Dataset entries ::

···

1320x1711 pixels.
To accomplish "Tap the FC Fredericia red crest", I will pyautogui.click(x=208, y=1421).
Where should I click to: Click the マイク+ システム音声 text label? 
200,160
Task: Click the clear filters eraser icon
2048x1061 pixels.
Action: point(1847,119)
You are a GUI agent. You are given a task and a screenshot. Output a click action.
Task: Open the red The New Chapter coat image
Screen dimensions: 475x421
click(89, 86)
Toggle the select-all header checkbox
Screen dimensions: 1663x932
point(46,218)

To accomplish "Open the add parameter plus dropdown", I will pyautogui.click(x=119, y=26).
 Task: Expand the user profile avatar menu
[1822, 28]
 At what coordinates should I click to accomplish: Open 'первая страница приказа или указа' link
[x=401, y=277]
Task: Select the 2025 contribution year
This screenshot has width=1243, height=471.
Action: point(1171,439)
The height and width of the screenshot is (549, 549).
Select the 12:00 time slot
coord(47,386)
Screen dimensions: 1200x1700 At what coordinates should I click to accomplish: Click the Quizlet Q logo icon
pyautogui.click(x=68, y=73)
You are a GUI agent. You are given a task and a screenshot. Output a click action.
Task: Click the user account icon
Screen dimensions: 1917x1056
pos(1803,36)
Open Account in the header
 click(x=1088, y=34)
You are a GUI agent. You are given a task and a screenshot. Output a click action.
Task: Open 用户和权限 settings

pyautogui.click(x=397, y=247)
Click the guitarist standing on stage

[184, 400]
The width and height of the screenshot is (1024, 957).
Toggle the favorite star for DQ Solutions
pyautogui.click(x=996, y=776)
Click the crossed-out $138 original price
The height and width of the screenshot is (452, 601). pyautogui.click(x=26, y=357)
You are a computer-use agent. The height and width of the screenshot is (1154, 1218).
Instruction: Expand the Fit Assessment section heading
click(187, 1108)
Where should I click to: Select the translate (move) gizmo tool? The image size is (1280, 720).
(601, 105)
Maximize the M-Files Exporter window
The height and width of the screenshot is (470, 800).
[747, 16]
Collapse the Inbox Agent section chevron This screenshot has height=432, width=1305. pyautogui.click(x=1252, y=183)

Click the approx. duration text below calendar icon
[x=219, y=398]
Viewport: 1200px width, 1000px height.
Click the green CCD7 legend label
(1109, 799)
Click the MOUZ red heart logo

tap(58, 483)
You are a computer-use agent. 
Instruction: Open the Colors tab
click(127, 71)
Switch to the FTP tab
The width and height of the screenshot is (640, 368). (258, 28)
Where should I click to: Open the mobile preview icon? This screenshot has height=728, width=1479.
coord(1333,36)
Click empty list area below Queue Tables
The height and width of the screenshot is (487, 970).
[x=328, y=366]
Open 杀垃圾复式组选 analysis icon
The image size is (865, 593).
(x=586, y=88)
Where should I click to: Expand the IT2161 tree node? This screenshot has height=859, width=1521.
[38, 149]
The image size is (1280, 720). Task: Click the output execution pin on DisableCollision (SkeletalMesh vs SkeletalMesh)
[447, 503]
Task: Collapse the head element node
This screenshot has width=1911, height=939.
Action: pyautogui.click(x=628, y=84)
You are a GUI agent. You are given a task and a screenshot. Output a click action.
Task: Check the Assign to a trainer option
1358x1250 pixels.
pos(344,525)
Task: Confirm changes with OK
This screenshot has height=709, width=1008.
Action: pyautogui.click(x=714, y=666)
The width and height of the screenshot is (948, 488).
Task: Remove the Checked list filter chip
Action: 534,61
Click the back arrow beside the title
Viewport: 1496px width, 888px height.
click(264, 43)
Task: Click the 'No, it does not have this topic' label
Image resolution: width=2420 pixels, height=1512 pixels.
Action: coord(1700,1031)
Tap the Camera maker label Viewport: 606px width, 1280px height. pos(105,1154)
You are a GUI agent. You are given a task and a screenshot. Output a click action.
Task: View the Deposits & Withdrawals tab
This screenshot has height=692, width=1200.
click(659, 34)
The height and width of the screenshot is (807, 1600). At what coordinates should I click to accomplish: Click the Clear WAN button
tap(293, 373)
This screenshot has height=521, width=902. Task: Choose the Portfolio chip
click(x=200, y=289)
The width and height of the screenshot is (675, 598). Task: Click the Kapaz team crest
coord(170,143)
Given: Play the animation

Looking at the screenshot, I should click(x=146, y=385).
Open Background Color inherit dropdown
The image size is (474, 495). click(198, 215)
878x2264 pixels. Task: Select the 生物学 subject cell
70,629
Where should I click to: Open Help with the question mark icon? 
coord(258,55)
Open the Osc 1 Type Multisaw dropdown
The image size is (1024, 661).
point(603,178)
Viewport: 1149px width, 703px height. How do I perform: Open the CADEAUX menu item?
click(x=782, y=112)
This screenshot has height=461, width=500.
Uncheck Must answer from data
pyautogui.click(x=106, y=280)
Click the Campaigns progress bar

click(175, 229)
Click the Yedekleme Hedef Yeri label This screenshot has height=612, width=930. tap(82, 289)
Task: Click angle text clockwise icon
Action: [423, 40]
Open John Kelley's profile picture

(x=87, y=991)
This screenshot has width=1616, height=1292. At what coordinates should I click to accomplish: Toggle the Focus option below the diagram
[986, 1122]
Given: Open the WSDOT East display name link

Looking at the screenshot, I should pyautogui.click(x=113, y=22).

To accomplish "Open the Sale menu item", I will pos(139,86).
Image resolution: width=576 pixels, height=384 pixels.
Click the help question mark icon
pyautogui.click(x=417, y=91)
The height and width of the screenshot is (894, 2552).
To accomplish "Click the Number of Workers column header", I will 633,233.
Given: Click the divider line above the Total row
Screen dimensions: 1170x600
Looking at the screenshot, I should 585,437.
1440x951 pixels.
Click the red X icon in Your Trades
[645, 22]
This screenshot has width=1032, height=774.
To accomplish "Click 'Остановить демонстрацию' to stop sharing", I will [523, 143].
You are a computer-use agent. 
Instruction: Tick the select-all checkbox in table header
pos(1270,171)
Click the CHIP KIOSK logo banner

···

Exercise requirements :: Beginning with the line above that contains "Click the green CCD7 legend label", copy each line exactly up to and including the line that contains "Task: Collapse the head element node", and go no further.

Response to the exercise ::
Click the green CCD7 legend label
(1109, 799)
Click the MOUZ red heart logo

tap(58, 483)
You are a computer-use agent. 
Instruction: Open the Colors tab
click(127, 71)
Switch to the FTP tab
The width and height of the screenshot is (640, 368). (258, 28)
Where should I click to: Open the mobile preview icon? This screenshot has height=728, width=1479.
coord(1333,36)
Click empty list area below Queue Tables
The height and width of the screenshot is (487, 970).
[x=328, y=366]
Open 杀垃圾复式组选 analysis icon
The image size is (865, 593).
(x=586, y=88)
Where should I click to: Expand the IT2161 tree node? This screenshot has height=859, width=1521.
[38, 149]
The image size is (1280, 720). Task: Click the output execution pin on DisableCollision (SkeletalMesh vs SkeletalMesh)
[447, 503]
Task: Collapse the head element node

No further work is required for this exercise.